▶ [Exercise details] Revise the listing from the line containing "Where should I" through the line containing "coord(77,424)", changing "scrollbar thumb" to "scroll handle" and keeping everything else the same. Reproduce only those lines, and leave the pictures out.

▶ [Data entries]

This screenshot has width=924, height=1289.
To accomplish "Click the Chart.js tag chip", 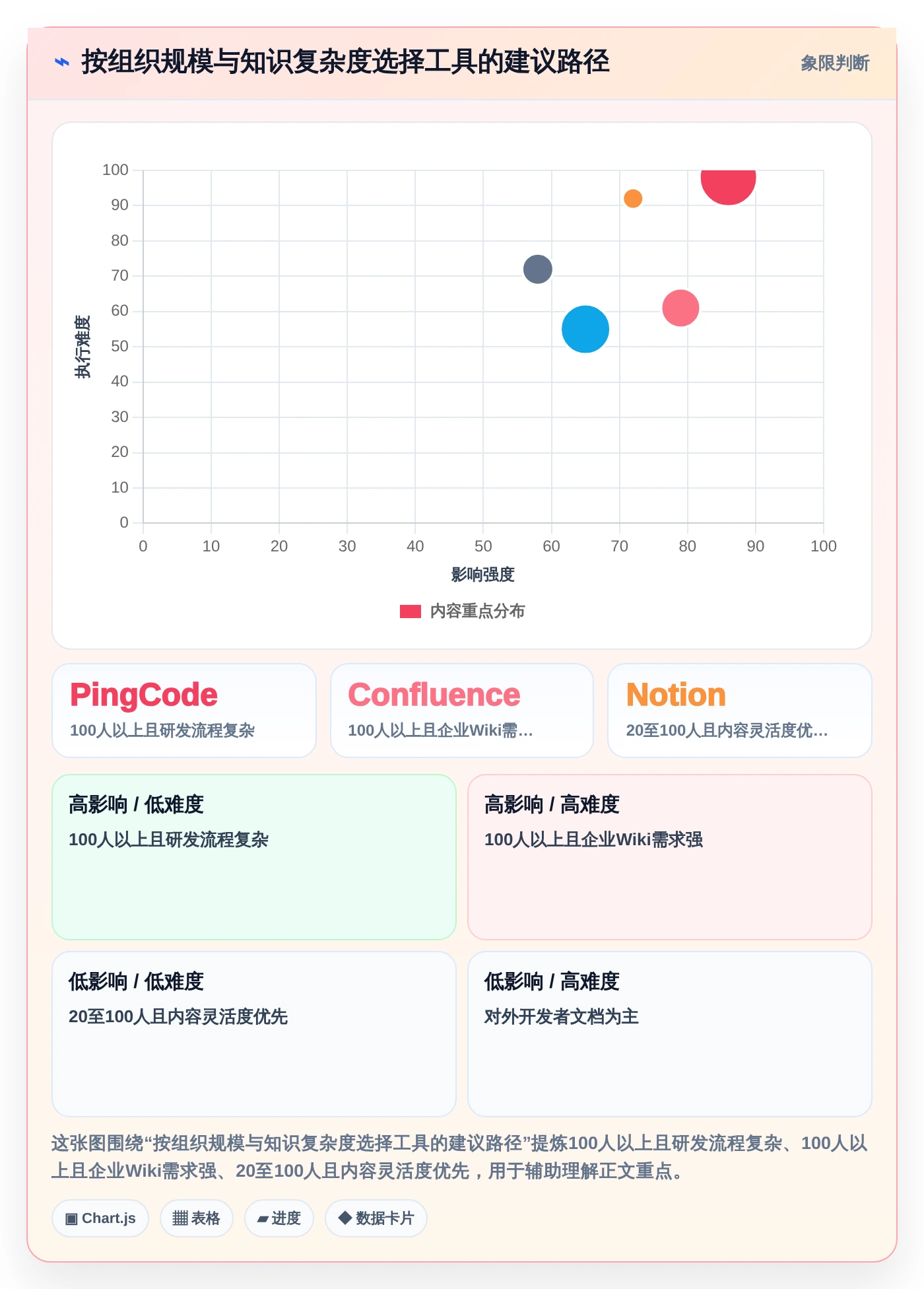I will [100, 1218].
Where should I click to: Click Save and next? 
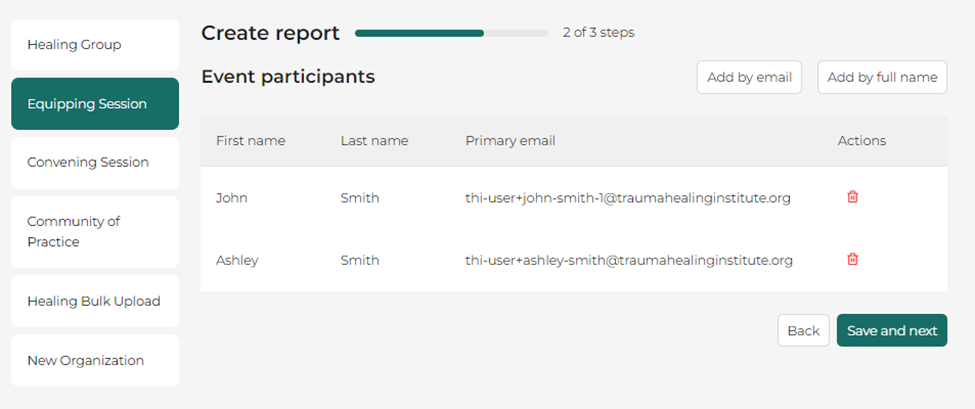[x=892, y=331]
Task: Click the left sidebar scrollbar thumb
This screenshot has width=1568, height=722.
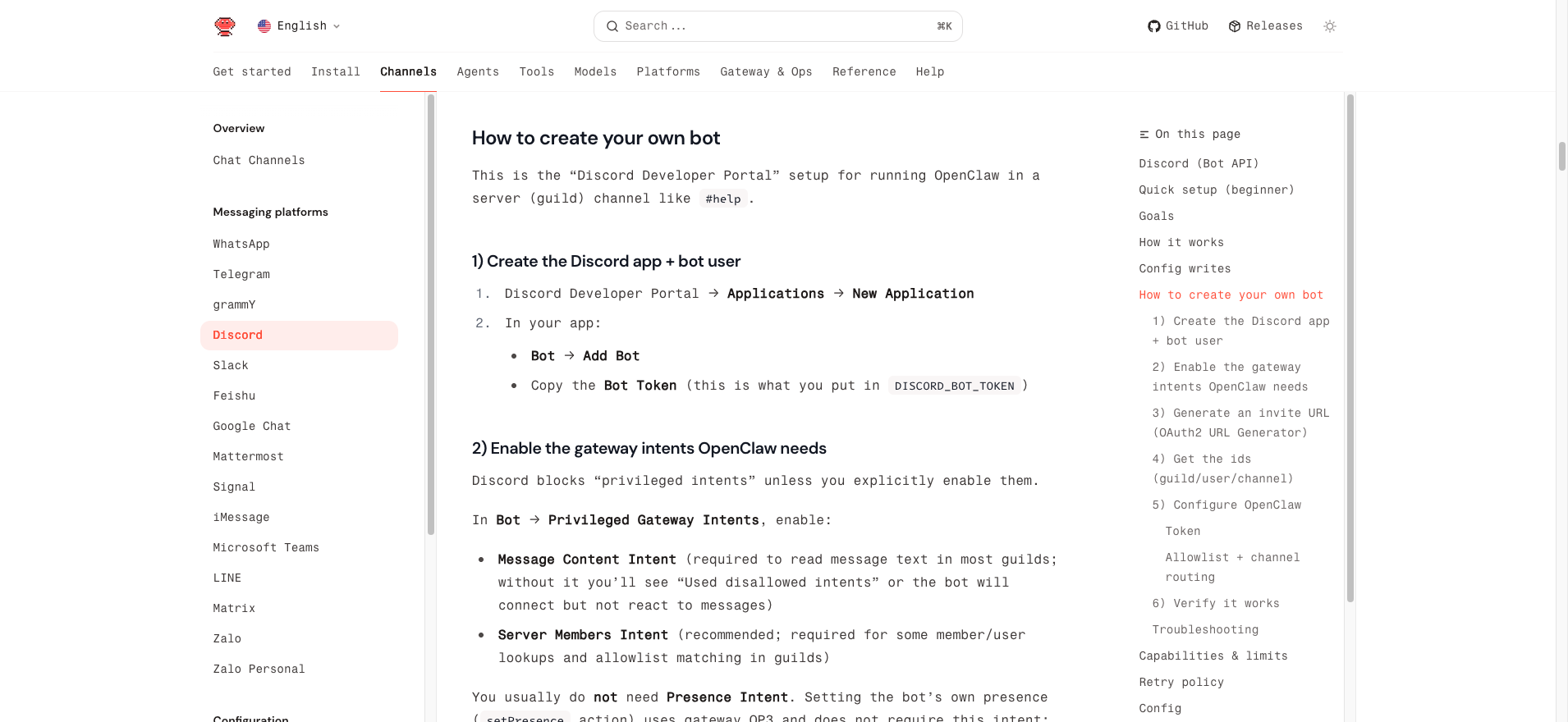Action: pos(430,312)
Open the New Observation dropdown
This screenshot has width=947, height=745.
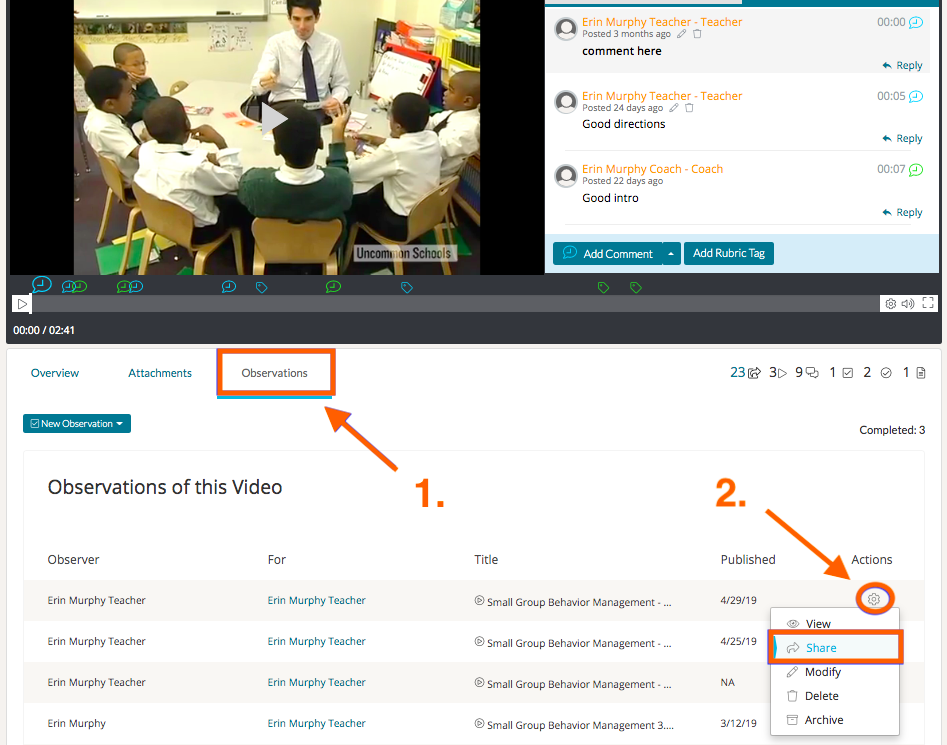coord(77,424)
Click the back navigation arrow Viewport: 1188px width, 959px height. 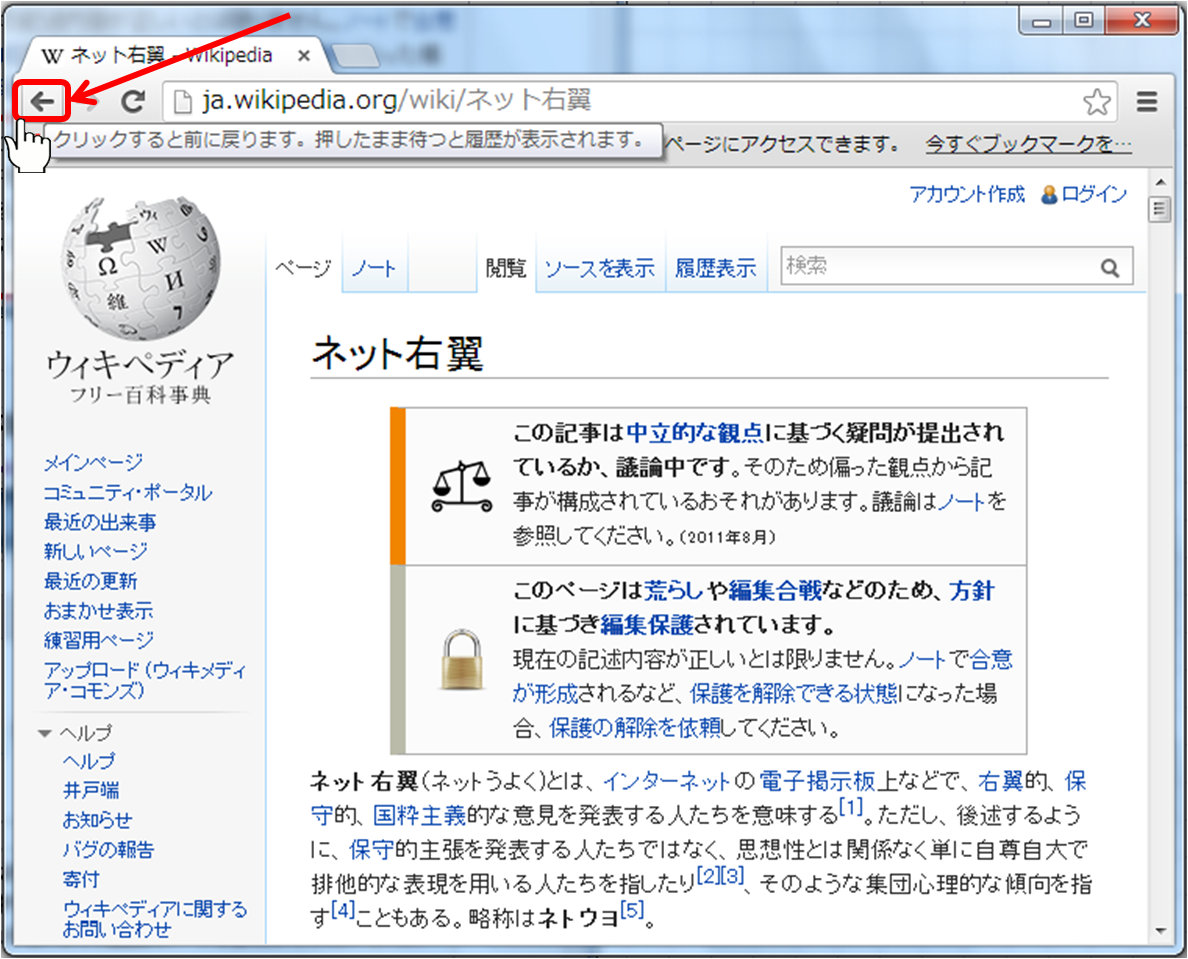pyautogui.click(x=40, y=100)
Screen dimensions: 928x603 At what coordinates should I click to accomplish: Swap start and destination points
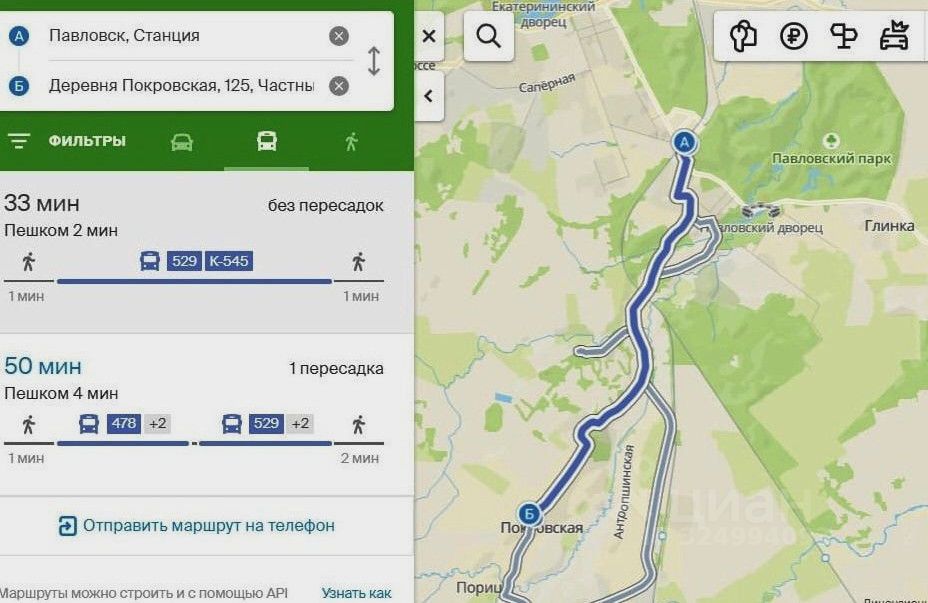373,61
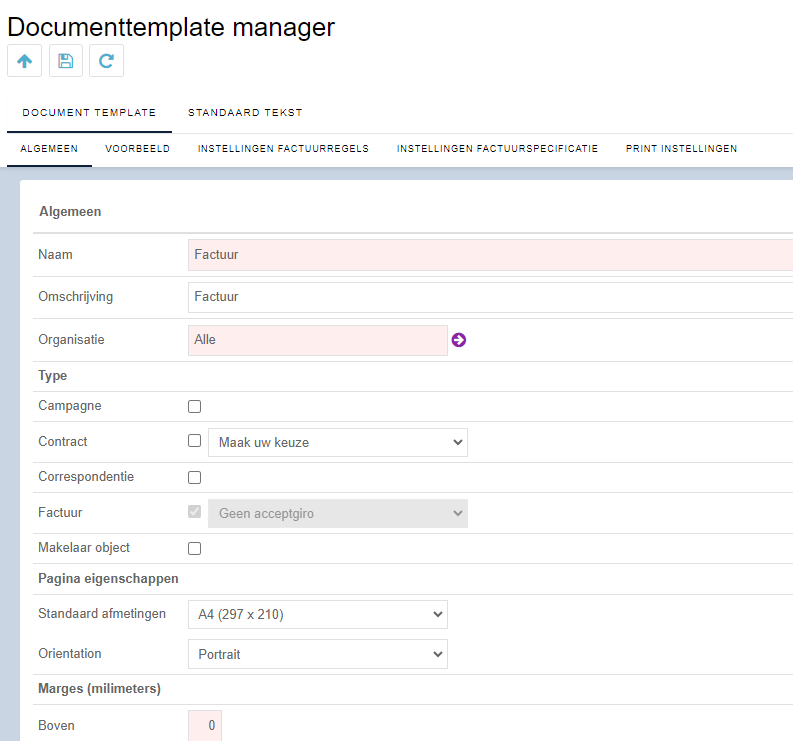This screenshot has height=741, width=793.
Task: Switch to the Standaard Tekst tab
Action: tap(245, 113)

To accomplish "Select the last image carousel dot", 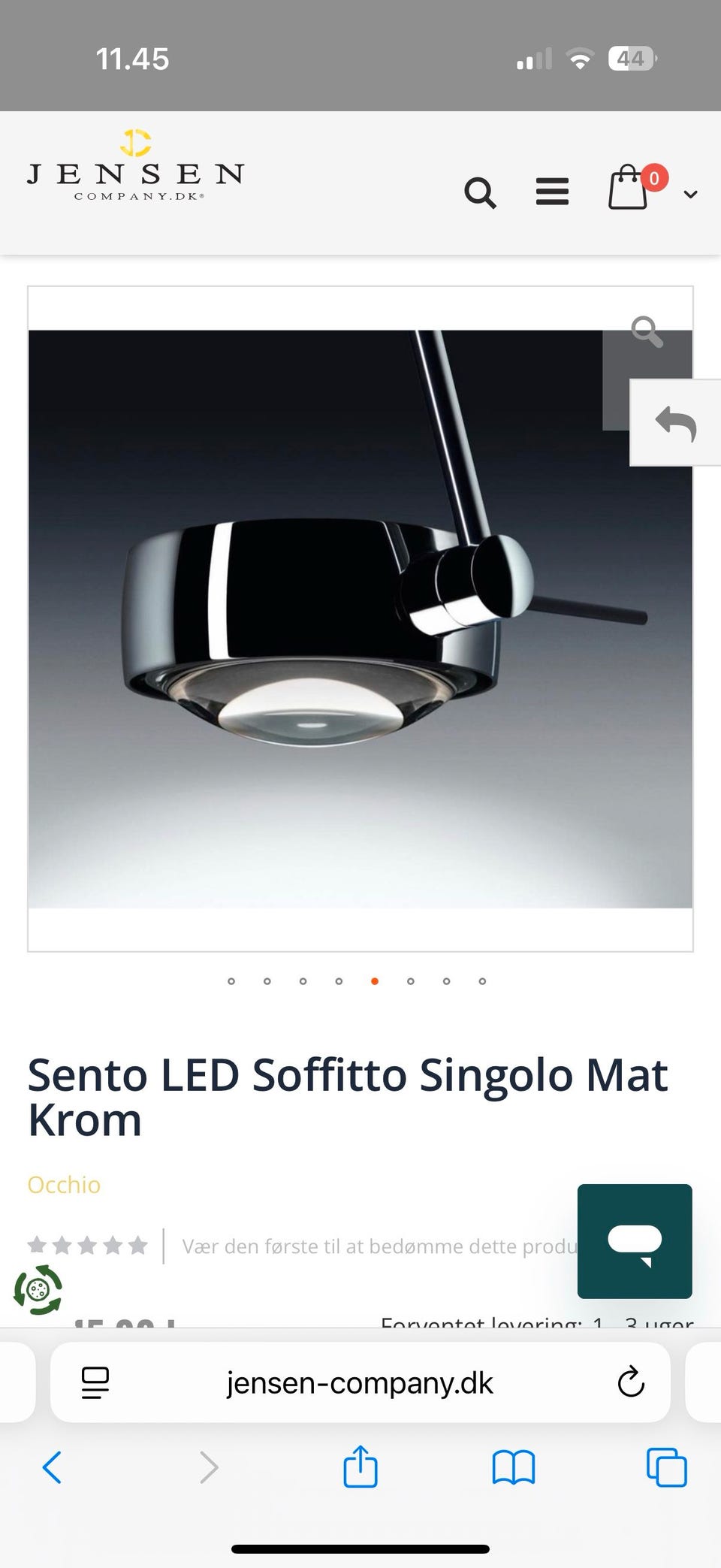I will pyautogui.click(x=482, y=981).
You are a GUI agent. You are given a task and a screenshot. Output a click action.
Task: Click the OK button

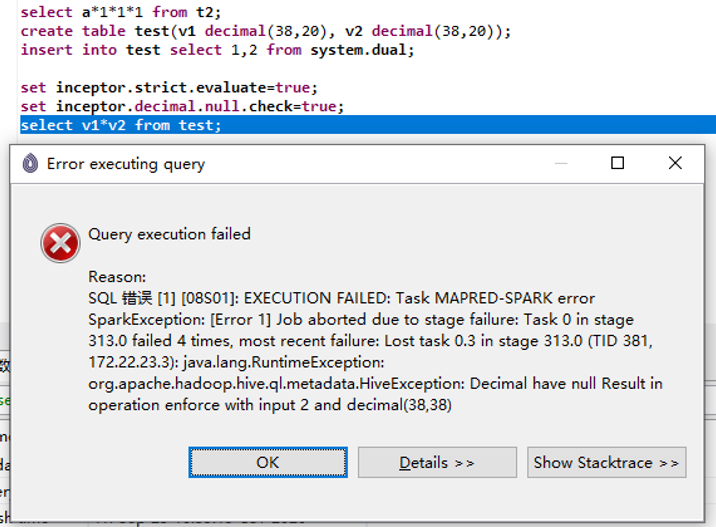(x=267, y=462)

▶ [Final result]
Where should I click to: Click Save and next? 
[x=892, y=331]
Task: Click the left sidebar scroll handle
This screenshot has width=1568, height=722.
Action: pos(430,312)
Open the New Observation dropdown
This screenshot has width=947, height=745.
coord(77,424)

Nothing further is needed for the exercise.